Kids can learn a lot from competitive rock climbing: sportsmanship, teamwork, self-assurance, focus, and problem-solving, among many other skills. Surprised to see team-based skills on there? There’s a lot that you may not have considered about rock climbing.
USA Climbing offers youth climbing competitions, so many rock climbing gyms offer climbing teams for young athletes to practice and prepare. Depending on the gym, young athletes may be able to join the team whether they plan to climb competitively or not, making this a great option even for those who aren’t interested in the competition parts.
These clubs encourage teamwork and sportsmanship, as club members will cheer each other on, give tips to other climbers, and may do some gentle competitive drills against each other. Even though climbing looks like a solo sport, most forms of it require a partner to belay the climber. Through this, young climbers will learn the importance of clear communication.

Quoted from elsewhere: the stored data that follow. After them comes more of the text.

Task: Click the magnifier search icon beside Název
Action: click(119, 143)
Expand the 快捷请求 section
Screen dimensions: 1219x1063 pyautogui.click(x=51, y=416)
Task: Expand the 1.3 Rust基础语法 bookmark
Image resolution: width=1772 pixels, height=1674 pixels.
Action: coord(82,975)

Though climbers may be on the wall on their own, there is a definite social and team aspect to climbing.
Climbing, whether it’s competitive or not, forces kids to focus on the task at hand. They have to look for the next hold and plan their route up the wall, which involves problem-solving skills. For example, bouldering routes are actually called problems.

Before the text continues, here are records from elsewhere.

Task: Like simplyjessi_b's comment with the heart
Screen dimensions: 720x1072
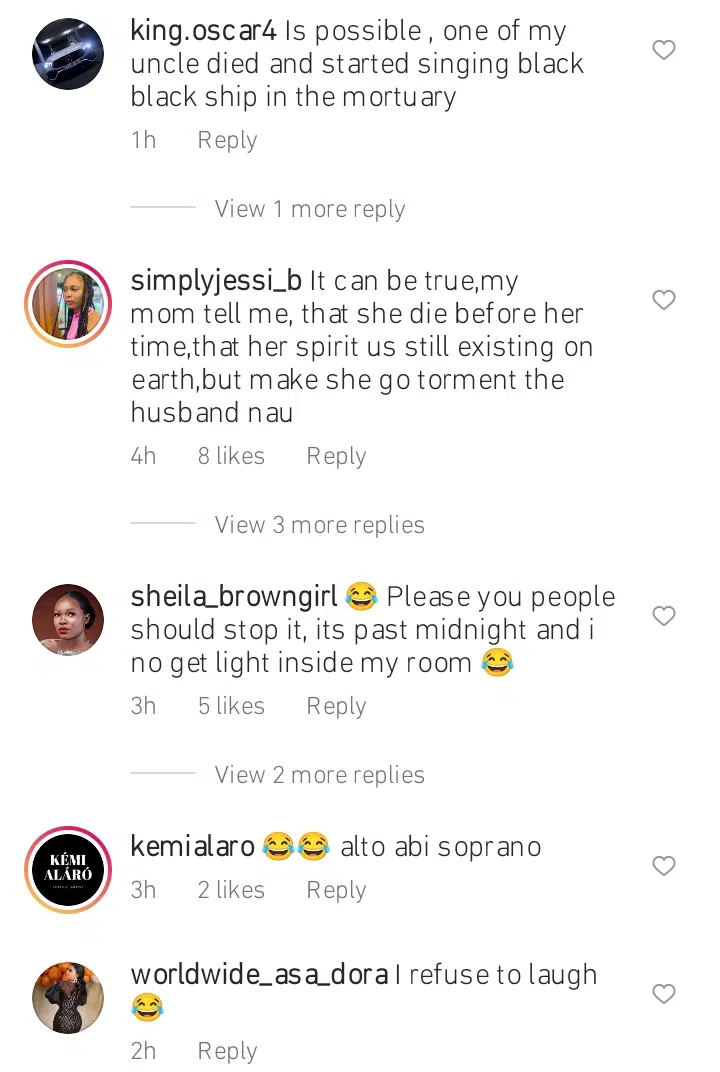Action: click(664, 300)
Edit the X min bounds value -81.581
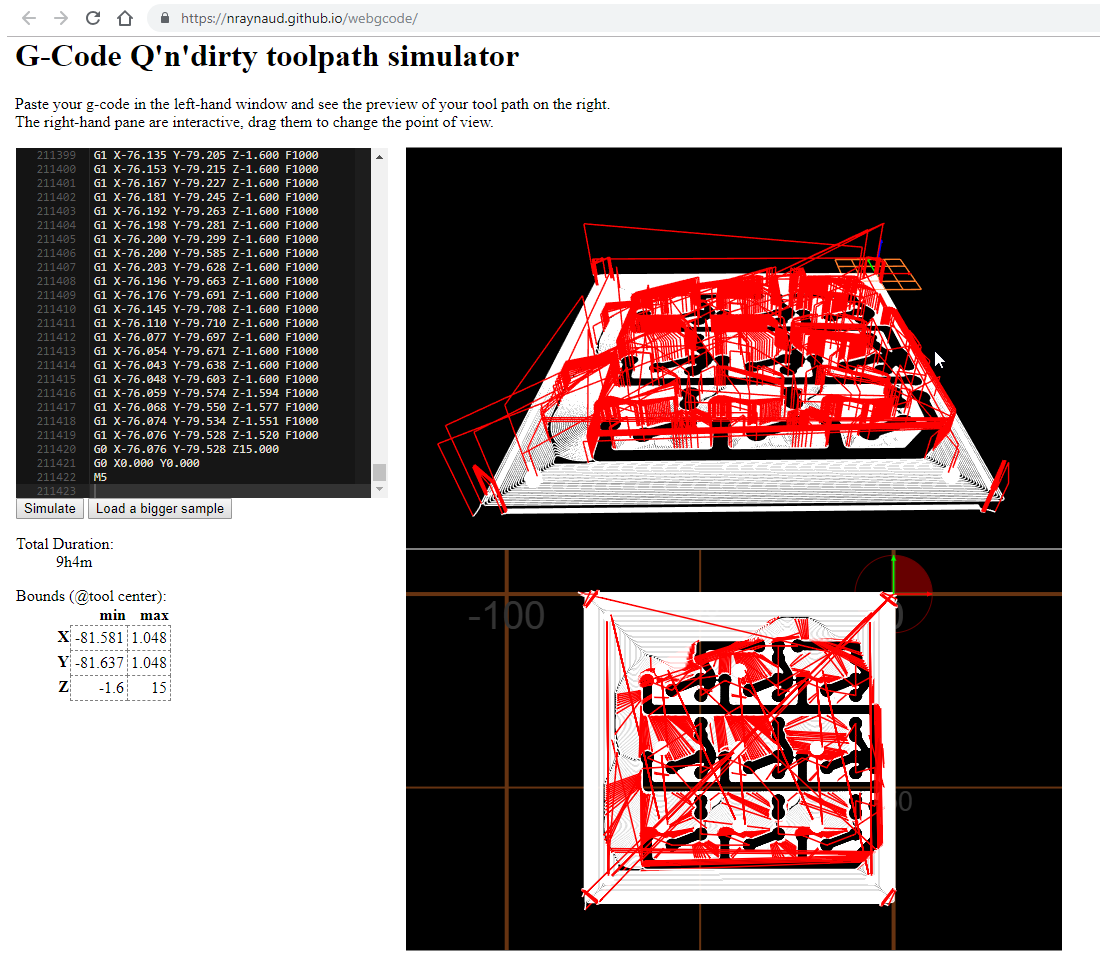 pyautogui.click(x=97, y=638)
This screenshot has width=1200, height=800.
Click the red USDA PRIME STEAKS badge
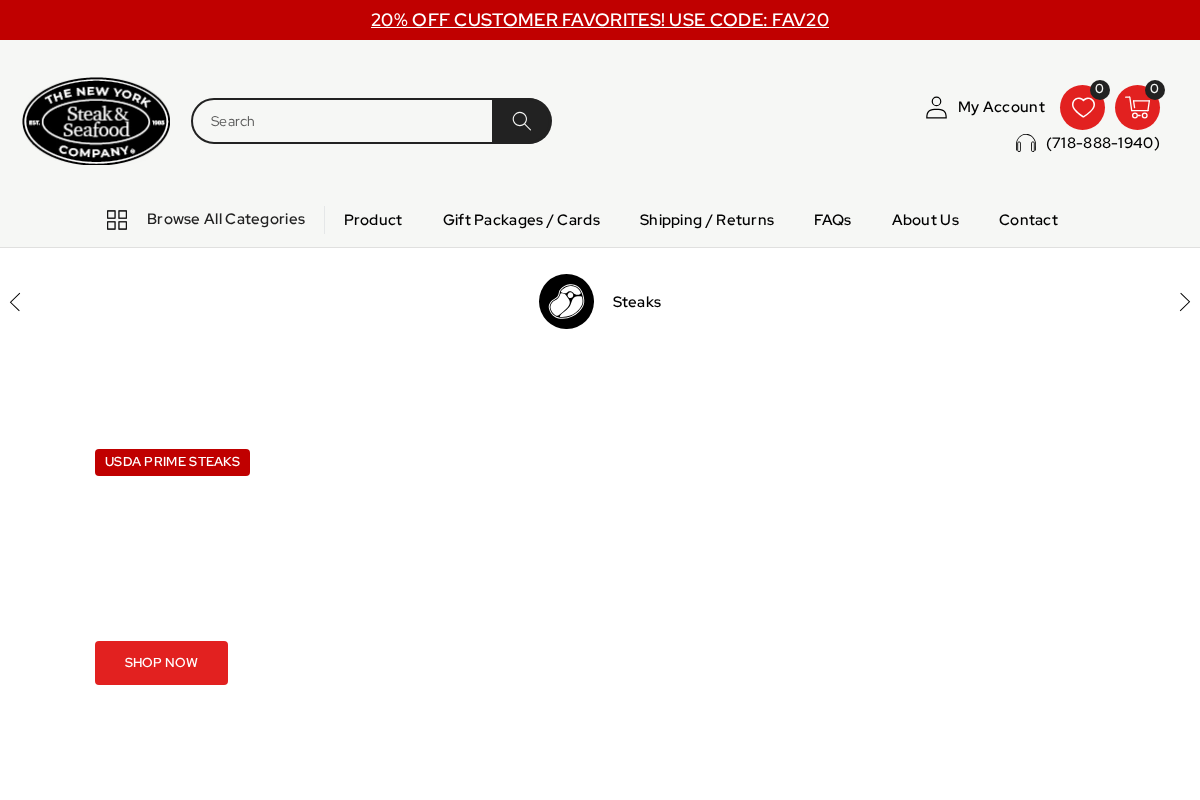[x=172, y=462]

Sometimes, it can look like there are no holds within reach, making it impossible to continue climbing up the wall, but with a little thought and experimentation, a climber may be able to take a new approach or leave safe holds to take a leap of faith to a farther-off hold. Some competitions only let climbers briefly look at the climbing route before they must climb it, so competitors have to be able to think on their feet and solve the problems as they climb.
Kids will develop determination to complete difficult walls or the task at hand. Competitions may be timed or may test skill level, so climbers have to be driven to finish these tricky tasks. They may learn to embrace competition, or they may be more driven by their own sense of accomplishment in finishing each route.
No matter what drives them, they will develop confidence in themselves and their abilities, and will learn to trust their instincts. This confidence can spill over into other aspects of their lives as well.
If you’re looking to get your kids into a sport that can teach them skills while they get some physical activity, think outside the box. On top of all of these life skills that climbing can give kids, it also provides a great, full-body workout and can help to develop muscles.